Twilio Voice Geo Permissions can be changed via API - 2FA did not stop toll fraud
Our Twilio account was recently compromised and used for toll fraud.
The concerning part is not only that the API credentials were abused. The attacker was able to change our Voice Geographic Permissions via API from an IP geolocated to Palestine, enable Ethiopia, and then generate 1,000+ minutes of unauthorized calls to Ethiopia. This resulted in almost $500 in charges.
We had 2FA enabled and Geo Permissions / Geo Protection configured specifically to prevent this type of fraud. But apparently Voice Geo Permissions can be changed programmatically through Twilio’s API, without an additional 2FA challenge or security confirmation.
To me, this seems like a serious design issue: a fraud-prevention control should not be silently changeable via API in a way that immediately enables high-risk international calling.
Twilio even treats Geo Permission changes as security-sensitive in other products, for example, SMS Geo Permissions cannot be changed programmatically for security reasons. So why can Voice dialing permissions be changed this way?
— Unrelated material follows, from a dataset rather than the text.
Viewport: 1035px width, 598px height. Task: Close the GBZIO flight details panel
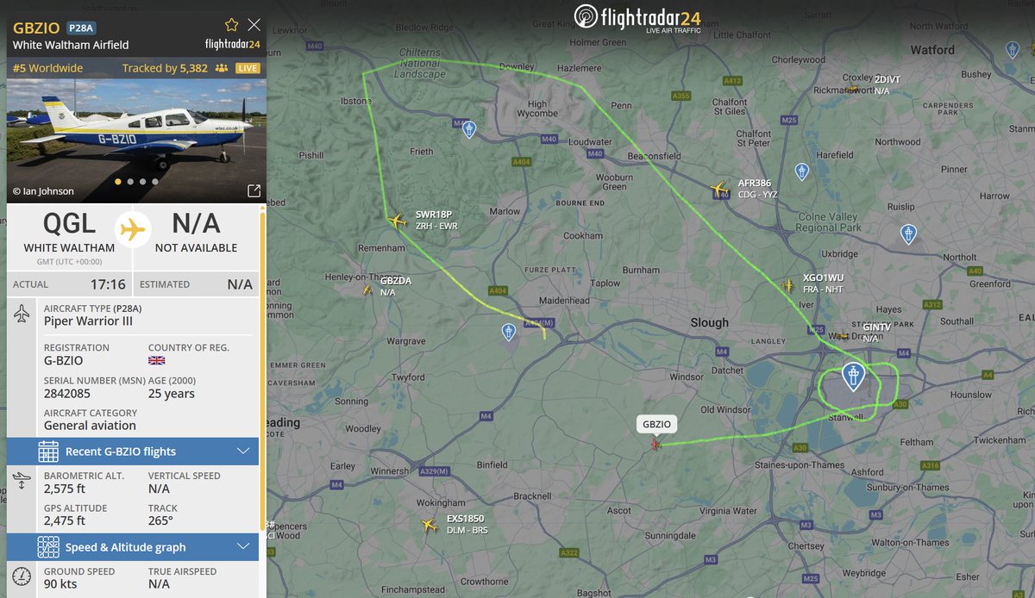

I opened a security incident with Twilio and requested escalation/refund. Has anyone else experienced this with Twilio toll fraud or Voice Geographic Permissions being changed via API?
Timeline:
- API request from Palestine
- Voice Geographic Permissions changed
- Ethiopia enabled
- 1,000+ minutes of calls to Ethiopia
- Around $500 in fraudulent charges
- Account was mostly dormant not used in any production setup
- Account was previously used only with one 3rd party App Talkyto
This looks less like “normal credential misuse” and more like a missing security control around high-risk account settings.